UNESCO workshop session in Warsaw

A UNESCO workshop session on illegal trafficking and smuggling of cultural goods from Ukraine is underway in Warsaw. Officials, border guards, and customs officers from countries bordering Ukraine – Poland, Slovakia, Hungary, Romania, and Moldova – are participating in the training; Ukrainian specialists and representatives of Polish institutions combating the illegal trade in artworks will act as speakers.

On 18-20 January 2023 in Warsaw, the National Institute of Cultural Heritage – in cooperation with UNESCO – is organising a workshop entitled ‘Fighting the illicit trafficking of Ukrainian cultural property: capacity-building training for law enforcement.’

The inauguration of the three-day workshop was attended by the Deputy Prime Minister, Minister of Culture and National Heritage, Professor Piotr Glinski, UNESCO Director for Culture and Emergencies Krista Pikkat, Counsellor of the Embassy of Ukraine in the Republic of Poland, Vitalii Bilyi, and Director of the National Institute of Cultural Heritage, Dr Katarzyna Zalasińska.

‘One of the threats facing war-ridden Ukraine is the illegal export of, and, more broadly, the illicit trade in movable monuments. Today, thanks to strategic cooperation with UNESCO, we are meeting in Warsaw to jointly face these challenges and find the best way to preserve what is most precious for future generations’ said Deputy Prime Minister Gliński in his opening speech.

The Minister of Culture and National Heritage stressed that the UNESCO initiative, carried out in cooperation with the National Institute of Cultural Heritage, is an opportunity to exchange experiences on counteracting the illegal export of cultural property in the context of the growing threat of smuggling monuments from Ukraine as a result of Russian aggression. He also pointed out that Polish experts using their experience of the country’s post-war reconstruction and the Warsaw Recommendation, developed in 2018, are committed to protecting and saving global cultural heritage.

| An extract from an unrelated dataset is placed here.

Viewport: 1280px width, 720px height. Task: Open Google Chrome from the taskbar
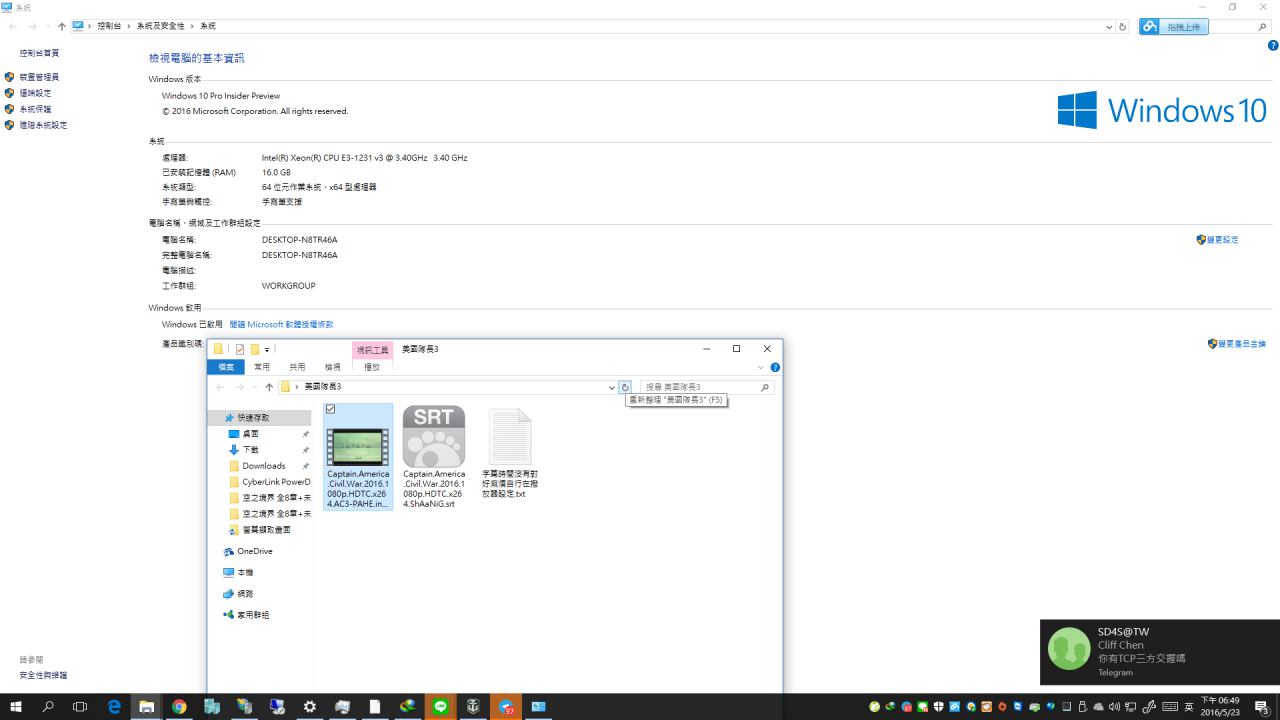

‘Poland experienced severe losses of cultural heritage in the past century. Today, it is estimated that we lost more than 500 000 works of art during the Second World War due to the attacks by Germany and Soviet Russia. Twenty-two million books are also considered lost. According to the Chief Directorate of the State Archives, around 40 linear kilometres of files were destroyed during the Second World War. Much of this heritage was destroyed and burned after the warfighting ended. This heritage of Polish culture was destroyed on purpose. (…)In the context of the agonising war in the Middle East and the intentional destruction of the centuries-old heritage of Syria, Iraq, or Afghanistan, Poland, in cooperation with UNESCO, organised an international conference on the issue of heritage restoration in 2018. (…) Its result was the adoption of the Warsaw Recommendation on Recovery and Reconstruction of Cultural Heritage, indicating the principles to be followed in the reconstruction of cities, historical quarters, and world heritage sites destroyed as a result of armed conflicts and natural disasters’ stressed Professor Piotr Gliński.

UNESCO Director for Culture and Emergencies Krista Pikkat said that since 24 February 2022, Ukraine’s cultural heritage had been systematically destroyed. At the same time, she reported that UNESCO was working closely with local authorities. It was also monitoring the illegal trade in cultural property.

‘UNESCO monitors, records, and assesses the damage caused to Ukrainian cultural property daily, in close cooperation with the UN agency UNITAR – UNOSAT. (…) We have called on professionals and the public involved in the trade of cultural property to refrain from purchasing or participating in the import, export, or acquisition of ownership titles to cultural property when they have reasonable grounds to believe that the property has been stolen, illegally sold or illegally exported from Ukraine’ said Krista Pikkat of UNESCO.

Officials, border guards, and customs officers from countries bordering Ukraine – Poland, Slovakia, Hungary, Romania, and Moldova – are participating in the UNESCO workshop session. Ukrainian specialists – art historians and archaeologists – will act as speakers and representatives of the National Institute of Cultural Heritage, the Prosecutor’s Office, the Police, the Border Guard, and the National Revenue Administration. Representatives of Interpol, UNESCO, WCO (World Customs Organisation), and ICOM (International Council of Museums) are also taking part in the workshop.

The workshop aims to exchange experiences of border services, customs officers, representatives of state bodies and institutions, and representatives of international organisations in combating illegal export, import, and transfer of ownership of cultural property in connection with the ongoing war in Ukraine.
During the lectures, specialists from Ukraine will present the participants of the workshop with the most characteristic cultural properties forming the heritage of Ukraine, which are currently most vulnerable to the danger of looting and smuggling.